About

Jasmine Thomas-Girvan is a Jamaican-born, Trinidad-based sculptor and installation artist whose practice spans large-scale, multimedia works exploring history, identity, and transformation. Trained in jewellery and textile design, she earned her BFA from Parsons School of Design in New York, where she received the Tiffany Honor Award for Excellence. Her early work in wearable forms has expanded into immersive sculptural and installation-based environments, reflecting a longstanding engagement with material and narrative.

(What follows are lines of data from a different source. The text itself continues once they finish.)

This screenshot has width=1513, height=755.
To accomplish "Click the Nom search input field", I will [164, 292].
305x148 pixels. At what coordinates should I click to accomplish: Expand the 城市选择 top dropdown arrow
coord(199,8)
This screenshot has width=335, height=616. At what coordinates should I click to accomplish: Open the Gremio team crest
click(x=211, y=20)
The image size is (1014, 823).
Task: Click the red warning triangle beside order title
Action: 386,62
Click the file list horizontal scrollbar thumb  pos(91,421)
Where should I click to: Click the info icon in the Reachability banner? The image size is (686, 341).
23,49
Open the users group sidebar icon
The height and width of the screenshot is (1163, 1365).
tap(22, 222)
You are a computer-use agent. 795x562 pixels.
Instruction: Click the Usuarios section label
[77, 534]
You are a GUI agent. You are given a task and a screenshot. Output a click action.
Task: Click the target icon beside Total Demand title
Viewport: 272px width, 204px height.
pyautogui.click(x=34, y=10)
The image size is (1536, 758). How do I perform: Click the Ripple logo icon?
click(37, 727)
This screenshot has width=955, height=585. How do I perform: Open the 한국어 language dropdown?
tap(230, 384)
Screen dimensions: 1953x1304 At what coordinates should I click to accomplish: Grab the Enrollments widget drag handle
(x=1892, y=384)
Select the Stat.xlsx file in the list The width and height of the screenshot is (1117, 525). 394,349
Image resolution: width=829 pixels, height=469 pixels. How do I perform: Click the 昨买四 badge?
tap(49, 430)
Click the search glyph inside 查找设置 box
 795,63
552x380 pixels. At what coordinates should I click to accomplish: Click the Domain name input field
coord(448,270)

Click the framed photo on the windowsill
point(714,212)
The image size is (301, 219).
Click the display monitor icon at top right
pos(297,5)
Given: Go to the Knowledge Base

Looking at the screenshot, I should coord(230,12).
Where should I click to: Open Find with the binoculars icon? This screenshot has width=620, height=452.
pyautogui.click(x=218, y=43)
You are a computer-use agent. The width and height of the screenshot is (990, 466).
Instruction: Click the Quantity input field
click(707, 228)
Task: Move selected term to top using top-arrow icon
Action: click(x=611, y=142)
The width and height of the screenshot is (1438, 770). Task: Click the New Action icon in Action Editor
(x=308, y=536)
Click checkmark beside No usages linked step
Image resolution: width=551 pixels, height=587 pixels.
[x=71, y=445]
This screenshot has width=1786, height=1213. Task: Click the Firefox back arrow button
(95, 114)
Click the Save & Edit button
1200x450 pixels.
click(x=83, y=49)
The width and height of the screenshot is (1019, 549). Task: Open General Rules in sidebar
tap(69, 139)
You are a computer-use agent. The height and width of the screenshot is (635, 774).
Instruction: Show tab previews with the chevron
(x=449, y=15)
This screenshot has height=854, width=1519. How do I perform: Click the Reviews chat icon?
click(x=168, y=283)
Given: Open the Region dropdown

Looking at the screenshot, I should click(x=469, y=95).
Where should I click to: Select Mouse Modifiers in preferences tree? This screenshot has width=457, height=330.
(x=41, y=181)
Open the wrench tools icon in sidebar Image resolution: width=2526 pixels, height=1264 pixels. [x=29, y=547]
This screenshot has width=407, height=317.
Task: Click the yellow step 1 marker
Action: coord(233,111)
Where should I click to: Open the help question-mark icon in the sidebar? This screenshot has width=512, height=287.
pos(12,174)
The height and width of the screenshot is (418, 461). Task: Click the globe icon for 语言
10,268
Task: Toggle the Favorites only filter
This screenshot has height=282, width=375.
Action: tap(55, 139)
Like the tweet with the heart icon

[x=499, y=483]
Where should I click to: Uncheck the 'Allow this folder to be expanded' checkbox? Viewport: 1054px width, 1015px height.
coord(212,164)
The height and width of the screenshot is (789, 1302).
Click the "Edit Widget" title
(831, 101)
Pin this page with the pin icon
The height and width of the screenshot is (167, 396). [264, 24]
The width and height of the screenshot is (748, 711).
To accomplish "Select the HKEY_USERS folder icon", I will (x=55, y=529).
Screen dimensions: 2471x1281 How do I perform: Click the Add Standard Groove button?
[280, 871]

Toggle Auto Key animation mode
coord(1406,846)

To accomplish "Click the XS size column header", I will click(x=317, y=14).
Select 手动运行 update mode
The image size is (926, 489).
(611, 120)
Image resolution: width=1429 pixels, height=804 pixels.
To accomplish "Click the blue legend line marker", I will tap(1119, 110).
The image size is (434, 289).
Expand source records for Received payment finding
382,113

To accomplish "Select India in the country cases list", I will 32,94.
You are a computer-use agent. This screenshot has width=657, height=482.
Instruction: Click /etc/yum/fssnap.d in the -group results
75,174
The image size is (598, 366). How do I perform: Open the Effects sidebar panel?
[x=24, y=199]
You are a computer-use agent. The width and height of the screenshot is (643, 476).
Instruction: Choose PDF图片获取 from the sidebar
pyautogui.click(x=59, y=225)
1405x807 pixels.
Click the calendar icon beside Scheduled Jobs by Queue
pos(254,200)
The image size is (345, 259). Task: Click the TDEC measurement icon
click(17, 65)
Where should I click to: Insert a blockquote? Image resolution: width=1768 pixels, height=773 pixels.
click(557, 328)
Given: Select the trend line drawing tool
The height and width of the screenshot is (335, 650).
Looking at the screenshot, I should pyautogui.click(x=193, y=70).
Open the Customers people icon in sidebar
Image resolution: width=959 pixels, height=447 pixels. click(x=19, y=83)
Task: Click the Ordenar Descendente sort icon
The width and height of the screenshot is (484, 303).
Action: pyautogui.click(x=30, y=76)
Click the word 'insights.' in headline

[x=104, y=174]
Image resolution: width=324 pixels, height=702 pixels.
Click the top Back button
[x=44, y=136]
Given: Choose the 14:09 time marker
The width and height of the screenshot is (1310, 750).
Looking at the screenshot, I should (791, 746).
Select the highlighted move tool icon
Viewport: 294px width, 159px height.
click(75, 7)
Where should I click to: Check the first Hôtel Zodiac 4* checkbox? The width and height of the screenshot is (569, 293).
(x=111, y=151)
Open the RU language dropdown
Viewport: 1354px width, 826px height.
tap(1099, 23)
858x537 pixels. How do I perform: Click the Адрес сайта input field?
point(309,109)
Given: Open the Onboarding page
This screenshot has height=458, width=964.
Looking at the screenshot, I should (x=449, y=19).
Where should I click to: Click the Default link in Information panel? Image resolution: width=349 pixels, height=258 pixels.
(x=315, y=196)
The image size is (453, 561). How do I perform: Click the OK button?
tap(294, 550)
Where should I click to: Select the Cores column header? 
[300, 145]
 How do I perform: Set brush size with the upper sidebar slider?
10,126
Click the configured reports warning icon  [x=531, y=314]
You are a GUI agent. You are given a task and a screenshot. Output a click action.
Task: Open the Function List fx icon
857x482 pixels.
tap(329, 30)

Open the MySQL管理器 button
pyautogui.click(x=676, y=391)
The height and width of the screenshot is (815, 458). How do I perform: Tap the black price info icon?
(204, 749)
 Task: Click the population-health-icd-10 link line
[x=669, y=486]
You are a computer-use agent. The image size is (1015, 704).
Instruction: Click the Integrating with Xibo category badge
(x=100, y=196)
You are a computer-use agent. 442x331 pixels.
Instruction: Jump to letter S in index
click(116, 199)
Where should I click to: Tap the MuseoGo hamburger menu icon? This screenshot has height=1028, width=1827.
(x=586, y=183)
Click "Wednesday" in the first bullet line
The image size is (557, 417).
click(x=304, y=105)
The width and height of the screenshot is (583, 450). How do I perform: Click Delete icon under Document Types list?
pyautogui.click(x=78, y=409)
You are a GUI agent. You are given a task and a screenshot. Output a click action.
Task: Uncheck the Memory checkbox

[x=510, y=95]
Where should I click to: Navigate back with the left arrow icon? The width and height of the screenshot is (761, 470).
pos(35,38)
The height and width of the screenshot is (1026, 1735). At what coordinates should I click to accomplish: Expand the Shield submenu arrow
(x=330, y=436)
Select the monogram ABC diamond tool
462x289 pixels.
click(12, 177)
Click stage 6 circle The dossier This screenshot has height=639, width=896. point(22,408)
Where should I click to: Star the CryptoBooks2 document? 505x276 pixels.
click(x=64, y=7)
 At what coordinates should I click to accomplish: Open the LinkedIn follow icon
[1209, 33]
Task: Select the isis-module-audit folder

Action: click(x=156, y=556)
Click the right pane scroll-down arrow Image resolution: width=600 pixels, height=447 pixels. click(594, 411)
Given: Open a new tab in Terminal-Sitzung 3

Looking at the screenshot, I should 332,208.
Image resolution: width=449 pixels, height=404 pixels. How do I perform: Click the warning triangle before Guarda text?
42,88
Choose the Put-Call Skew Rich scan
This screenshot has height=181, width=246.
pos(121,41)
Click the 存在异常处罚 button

Her work is distinguished by the integration of traditional and indigenous materials with found and natural elements, including palm fronds, calabashes, feathers, and shells. These materials, drawn from her environment, serve as carriers of cultural memory and are central to her exploration of Caribbean colonial histories and their legacies. Thomas-Girvan has described this approach as a form of “inverse archaeology,” through which she reassembles fragments of the past into new visual and spatial narratives.

Over the course of her career, Thomas-Girvan has received numerous awards, including the Commonwealth Foundation Arts Award (1996), the National Gallery of Jamaica Aaron Matalon Award (2012, 2017), and the Silver Musgrave Medal (2014). Her work has been exhibited widely across the Caribbean, the Americas, and Europe, and includes public commissions.